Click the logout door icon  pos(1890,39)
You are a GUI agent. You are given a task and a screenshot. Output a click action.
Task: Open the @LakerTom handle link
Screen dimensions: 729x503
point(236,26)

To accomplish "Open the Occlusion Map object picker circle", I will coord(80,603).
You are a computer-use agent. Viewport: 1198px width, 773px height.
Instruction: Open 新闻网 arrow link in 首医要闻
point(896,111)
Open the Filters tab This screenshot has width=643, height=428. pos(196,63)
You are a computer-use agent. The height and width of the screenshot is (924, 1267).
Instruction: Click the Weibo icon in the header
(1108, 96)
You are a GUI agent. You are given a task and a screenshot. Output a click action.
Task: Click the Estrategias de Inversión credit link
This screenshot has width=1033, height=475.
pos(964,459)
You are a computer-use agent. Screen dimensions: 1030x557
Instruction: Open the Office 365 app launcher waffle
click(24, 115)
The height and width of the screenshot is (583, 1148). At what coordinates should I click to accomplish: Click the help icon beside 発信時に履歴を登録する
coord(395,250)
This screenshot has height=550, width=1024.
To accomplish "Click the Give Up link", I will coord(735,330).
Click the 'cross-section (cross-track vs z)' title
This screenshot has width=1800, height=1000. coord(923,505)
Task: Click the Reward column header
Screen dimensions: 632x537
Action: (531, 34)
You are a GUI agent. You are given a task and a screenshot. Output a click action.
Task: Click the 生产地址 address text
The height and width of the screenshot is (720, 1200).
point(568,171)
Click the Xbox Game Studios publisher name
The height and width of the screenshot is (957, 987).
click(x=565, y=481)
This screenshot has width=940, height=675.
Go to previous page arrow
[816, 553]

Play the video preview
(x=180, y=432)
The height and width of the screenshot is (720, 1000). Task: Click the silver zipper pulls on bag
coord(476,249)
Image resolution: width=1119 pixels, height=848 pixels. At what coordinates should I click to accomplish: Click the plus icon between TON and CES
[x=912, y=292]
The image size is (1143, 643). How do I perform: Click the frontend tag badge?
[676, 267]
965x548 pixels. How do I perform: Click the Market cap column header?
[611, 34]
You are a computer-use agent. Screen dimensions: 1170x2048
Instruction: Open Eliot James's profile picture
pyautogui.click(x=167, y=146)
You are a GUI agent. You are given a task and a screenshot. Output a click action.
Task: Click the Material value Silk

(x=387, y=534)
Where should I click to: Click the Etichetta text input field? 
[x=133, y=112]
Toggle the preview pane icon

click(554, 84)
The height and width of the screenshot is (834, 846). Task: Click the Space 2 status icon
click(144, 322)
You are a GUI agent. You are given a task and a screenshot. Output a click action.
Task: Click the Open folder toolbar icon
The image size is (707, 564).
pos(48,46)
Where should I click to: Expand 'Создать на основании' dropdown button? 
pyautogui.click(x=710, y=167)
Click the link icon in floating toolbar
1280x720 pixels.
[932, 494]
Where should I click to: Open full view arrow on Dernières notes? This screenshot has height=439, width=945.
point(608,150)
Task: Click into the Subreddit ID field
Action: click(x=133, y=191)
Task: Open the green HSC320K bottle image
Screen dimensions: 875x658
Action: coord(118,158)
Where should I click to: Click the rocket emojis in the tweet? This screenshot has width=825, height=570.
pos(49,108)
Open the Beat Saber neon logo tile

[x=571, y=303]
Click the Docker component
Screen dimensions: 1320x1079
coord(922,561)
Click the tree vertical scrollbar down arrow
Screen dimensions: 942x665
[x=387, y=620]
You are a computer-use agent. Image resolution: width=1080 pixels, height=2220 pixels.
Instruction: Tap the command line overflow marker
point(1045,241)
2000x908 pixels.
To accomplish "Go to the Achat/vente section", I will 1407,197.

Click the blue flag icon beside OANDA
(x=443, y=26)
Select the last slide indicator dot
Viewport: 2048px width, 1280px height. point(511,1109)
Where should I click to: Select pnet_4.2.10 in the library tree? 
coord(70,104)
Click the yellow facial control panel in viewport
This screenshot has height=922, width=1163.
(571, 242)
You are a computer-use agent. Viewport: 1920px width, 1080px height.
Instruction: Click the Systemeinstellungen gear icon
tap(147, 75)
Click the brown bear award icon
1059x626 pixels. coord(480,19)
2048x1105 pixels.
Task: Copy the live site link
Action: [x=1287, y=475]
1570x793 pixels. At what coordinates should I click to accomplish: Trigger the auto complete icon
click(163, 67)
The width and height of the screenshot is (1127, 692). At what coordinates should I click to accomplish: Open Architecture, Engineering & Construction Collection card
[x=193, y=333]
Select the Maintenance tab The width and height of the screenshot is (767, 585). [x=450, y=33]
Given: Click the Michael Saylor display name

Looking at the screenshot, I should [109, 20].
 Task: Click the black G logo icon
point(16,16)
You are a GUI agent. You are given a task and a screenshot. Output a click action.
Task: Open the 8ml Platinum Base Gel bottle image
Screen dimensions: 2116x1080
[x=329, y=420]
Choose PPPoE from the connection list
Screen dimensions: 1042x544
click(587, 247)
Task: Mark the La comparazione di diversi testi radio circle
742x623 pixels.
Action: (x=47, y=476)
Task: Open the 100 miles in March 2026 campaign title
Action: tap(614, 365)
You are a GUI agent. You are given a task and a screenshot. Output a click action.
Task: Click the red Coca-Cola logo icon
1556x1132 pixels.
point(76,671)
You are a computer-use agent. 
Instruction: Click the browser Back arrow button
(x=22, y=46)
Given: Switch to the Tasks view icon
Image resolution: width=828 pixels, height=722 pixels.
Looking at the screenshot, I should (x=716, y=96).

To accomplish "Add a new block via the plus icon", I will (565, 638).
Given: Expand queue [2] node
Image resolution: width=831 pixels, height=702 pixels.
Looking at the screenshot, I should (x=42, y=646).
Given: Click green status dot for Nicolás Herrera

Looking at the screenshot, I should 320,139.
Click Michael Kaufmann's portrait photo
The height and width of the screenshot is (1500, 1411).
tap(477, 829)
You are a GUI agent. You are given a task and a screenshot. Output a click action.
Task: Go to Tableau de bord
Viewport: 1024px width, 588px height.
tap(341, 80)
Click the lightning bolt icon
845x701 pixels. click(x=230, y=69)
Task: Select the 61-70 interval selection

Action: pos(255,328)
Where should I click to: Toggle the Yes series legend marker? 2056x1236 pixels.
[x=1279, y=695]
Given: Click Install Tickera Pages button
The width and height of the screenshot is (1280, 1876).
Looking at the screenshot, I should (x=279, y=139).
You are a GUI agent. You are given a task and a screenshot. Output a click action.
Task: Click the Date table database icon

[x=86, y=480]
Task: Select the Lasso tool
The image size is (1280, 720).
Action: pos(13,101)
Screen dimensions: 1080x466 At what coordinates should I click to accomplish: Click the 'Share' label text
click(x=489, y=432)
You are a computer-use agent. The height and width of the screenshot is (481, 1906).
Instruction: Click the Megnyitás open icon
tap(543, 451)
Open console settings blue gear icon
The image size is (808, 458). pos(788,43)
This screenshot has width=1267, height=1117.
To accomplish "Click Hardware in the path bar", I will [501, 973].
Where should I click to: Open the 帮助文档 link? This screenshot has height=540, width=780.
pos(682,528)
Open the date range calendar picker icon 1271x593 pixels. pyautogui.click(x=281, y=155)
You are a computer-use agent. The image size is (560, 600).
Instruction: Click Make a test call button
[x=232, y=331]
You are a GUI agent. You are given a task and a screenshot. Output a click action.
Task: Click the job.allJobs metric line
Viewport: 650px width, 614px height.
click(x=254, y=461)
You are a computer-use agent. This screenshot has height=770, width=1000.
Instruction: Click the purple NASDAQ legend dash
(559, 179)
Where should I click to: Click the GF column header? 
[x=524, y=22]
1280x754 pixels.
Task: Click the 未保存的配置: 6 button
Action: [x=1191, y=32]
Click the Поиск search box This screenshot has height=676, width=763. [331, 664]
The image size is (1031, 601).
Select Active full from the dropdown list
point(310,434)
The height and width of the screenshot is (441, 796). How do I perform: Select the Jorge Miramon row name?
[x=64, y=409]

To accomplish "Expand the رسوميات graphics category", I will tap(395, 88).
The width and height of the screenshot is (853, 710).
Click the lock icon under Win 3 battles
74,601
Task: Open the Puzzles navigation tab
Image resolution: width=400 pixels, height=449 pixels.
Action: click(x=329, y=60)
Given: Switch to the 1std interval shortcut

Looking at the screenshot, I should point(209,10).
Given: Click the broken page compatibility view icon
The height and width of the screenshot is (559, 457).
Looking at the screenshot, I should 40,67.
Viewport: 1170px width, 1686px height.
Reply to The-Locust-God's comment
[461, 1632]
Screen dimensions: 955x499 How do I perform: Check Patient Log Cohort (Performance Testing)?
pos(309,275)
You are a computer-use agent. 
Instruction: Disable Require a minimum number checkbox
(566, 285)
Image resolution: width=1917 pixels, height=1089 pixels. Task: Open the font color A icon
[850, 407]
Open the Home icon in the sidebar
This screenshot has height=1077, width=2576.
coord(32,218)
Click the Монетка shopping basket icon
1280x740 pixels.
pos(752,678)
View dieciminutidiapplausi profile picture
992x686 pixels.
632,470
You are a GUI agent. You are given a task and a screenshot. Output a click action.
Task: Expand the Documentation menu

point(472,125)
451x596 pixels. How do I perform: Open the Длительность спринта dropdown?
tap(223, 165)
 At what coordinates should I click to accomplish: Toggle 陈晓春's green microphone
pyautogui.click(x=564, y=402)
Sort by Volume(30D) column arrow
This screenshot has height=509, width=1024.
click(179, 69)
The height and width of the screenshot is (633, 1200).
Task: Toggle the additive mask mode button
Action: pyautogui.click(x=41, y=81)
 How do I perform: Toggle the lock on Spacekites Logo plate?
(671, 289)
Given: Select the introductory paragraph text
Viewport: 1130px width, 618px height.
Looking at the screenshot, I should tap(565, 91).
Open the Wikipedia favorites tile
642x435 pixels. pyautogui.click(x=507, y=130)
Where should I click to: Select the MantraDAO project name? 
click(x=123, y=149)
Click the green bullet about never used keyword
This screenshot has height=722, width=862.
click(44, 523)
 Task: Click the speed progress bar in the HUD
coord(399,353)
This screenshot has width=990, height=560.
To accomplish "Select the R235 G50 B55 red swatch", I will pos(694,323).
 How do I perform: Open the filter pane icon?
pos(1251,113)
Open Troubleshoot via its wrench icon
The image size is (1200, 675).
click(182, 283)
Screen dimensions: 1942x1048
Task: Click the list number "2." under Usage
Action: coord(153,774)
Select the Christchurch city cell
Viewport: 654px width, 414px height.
________
Look over the entries above. Copy every line that contains the word "bottle".

Response below:
Task: Open the green HSC320K bottle image
Task: Open the 8ml Platinum Base Gel bottle image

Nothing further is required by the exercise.